- Opening Delimiter -
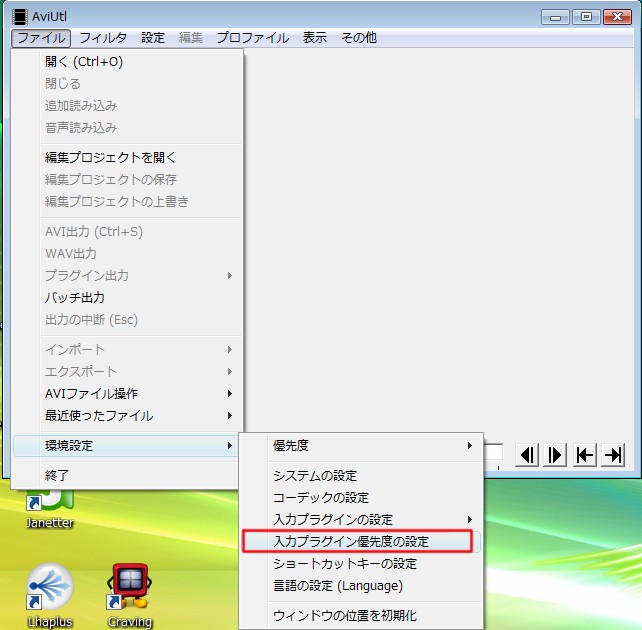The height and width of the screenshot is (630, 642).
Task: Click the Janetter desktop shortcut
Action: [50, 505]
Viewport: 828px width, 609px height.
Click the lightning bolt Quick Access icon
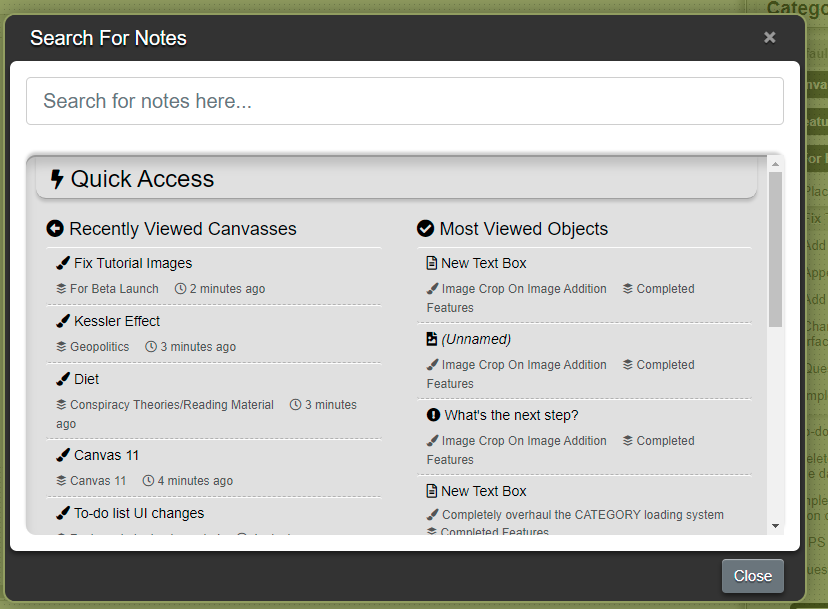pos(57,179)
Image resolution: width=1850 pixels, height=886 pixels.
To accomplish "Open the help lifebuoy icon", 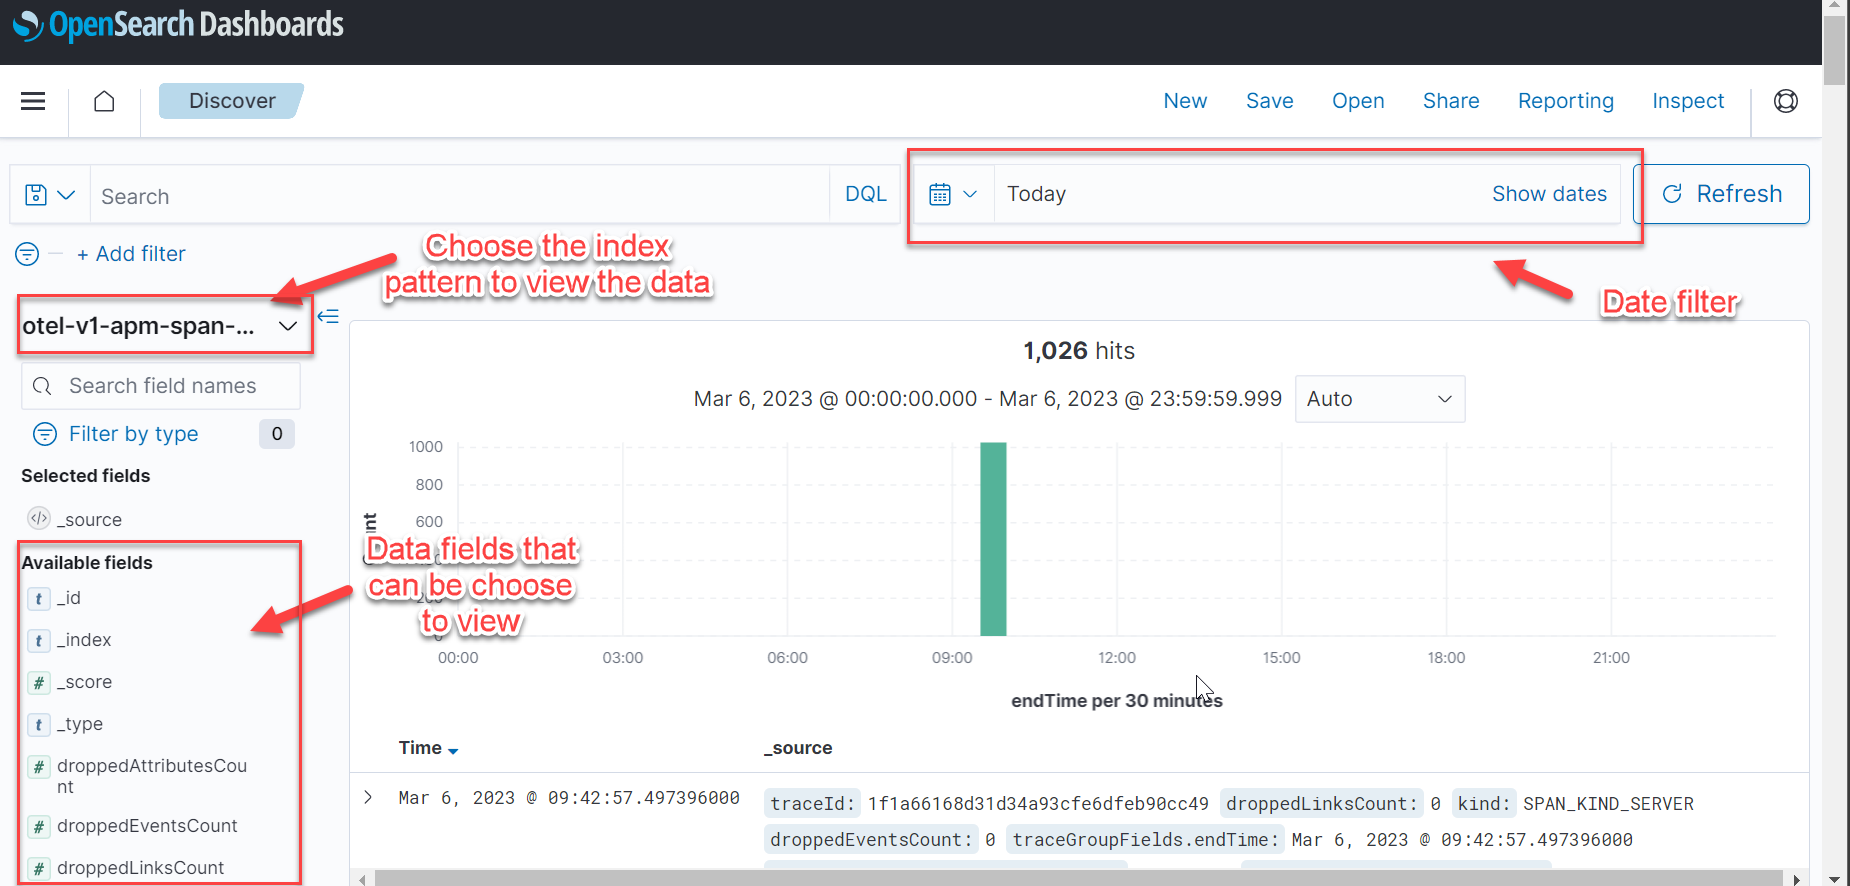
- Closing Delimiter -
Nothing but the lines from the one containing "Viewport: 828px width, 609px height." through the last line of the records should appear in the copy, exactly as written and without pictures.

### Solution to the problem
Viewport: 828px width, 609px height.
Click the lightning bolt Quick Access icon
pos(57,179)
Image resolution: width=1850 pixels, height=886 pixels.
To accomplish "Open the help lifebuoy icon", 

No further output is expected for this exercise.